**Instructions for the task**
Where in the data below does the word "agent" appear? Copy every line that has it.
___ Dataset ___
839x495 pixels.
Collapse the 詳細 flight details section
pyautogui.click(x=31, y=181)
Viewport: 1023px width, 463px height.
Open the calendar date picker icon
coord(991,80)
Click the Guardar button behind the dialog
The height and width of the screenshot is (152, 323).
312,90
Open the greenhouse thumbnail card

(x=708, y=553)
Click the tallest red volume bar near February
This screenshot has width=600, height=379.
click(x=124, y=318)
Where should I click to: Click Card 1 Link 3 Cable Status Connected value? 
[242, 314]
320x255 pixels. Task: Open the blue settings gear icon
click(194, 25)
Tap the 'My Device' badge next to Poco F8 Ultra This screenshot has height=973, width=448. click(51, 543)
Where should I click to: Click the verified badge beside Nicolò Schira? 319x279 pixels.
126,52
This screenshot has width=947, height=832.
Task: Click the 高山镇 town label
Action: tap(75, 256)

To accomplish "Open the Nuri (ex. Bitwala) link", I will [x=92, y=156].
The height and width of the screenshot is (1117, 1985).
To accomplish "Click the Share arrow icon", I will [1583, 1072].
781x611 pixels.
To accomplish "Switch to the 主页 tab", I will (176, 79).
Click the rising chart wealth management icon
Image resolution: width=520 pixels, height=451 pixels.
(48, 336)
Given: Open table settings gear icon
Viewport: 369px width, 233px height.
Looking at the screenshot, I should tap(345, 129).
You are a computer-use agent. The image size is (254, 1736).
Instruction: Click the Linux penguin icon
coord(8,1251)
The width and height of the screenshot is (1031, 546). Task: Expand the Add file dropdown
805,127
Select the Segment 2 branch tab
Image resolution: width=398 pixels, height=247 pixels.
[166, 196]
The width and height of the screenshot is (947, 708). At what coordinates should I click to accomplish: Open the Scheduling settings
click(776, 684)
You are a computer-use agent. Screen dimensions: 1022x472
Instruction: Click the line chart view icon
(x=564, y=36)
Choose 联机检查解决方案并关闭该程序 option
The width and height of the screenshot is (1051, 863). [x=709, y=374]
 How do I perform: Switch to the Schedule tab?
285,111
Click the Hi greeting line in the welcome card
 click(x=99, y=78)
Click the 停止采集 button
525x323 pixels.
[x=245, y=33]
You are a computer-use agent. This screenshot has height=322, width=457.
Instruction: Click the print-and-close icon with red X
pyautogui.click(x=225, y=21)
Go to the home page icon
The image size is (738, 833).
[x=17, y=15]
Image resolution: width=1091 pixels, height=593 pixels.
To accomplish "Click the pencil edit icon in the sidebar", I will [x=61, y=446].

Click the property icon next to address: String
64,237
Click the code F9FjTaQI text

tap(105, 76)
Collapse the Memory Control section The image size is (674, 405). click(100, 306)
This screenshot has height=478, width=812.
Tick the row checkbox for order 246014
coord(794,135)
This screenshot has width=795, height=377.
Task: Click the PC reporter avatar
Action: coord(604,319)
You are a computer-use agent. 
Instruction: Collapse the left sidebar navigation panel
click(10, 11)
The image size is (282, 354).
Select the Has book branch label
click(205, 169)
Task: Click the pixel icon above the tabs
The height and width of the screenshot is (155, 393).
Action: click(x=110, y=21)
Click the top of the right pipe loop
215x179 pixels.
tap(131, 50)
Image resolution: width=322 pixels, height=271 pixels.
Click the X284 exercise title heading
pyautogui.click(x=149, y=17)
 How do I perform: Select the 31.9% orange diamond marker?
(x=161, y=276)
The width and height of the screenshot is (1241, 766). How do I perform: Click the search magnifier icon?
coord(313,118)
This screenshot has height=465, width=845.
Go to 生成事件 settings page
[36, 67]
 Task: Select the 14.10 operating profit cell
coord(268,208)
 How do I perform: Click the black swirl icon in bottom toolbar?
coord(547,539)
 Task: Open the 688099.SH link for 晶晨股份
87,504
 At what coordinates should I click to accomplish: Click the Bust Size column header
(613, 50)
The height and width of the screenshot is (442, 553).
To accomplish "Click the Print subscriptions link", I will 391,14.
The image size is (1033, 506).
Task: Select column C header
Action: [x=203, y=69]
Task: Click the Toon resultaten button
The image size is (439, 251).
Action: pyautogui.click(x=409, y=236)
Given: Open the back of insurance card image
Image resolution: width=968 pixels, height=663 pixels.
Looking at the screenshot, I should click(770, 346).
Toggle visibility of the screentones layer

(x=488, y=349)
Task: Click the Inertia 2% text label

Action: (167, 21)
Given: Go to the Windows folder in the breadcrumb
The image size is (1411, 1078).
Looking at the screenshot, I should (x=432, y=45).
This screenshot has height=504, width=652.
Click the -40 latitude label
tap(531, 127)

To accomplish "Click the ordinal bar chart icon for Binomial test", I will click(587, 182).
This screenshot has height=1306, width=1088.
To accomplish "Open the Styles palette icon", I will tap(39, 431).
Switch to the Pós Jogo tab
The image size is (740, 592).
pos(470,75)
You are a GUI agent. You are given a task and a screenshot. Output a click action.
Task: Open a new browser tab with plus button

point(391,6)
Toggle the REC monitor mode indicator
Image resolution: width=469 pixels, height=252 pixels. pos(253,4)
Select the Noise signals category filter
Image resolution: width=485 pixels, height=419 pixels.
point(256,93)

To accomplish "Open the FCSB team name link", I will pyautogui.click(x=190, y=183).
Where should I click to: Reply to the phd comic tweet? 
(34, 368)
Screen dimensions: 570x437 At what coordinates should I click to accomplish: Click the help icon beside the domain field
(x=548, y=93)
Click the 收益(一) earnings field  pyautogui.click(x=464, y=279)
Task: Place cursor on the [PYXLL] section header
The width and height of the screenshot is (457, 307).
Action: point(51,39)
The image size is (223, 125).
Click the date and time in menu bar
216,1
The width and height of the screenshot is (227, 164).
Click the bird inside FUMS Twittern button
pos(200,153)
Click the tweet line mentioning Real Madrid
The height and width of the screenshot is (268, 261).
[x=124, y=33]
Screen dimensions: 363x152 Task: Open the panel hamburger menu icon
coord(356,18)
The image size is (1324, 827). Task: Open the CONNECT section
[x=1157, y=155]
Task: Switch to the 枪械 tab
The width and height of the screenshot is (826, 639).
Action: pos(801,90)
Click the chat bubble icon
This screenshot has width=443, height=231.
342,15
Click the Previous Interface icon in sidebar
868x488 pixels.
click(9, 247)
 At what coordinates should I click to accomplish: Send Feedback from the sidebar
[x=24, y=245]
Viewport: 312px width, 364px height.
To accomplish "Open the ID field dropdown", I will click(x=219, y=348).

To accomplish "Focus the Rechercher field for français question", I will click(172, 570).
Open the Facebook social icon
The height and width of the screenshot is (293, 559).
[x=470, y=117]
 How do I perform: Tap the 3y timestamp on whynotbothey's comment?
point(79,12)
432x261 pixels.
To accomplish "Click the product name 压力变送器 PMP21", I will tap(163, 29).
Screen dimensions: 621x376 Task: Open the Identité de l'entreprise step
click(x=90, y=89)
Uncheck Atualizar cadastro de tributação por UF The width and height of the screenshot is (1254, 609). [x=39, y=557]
___
**Expected answer**
You are a computer-use agent. The image size is (254, 1736).
You are a computer-use agent. Screen dimensions: 1022x472
You are a computer-use agent. This screenshot has height=322, width=457.
You are a computer-use agent. 
You are a GUI agent. You are given a task and a screenshot. Output a click action.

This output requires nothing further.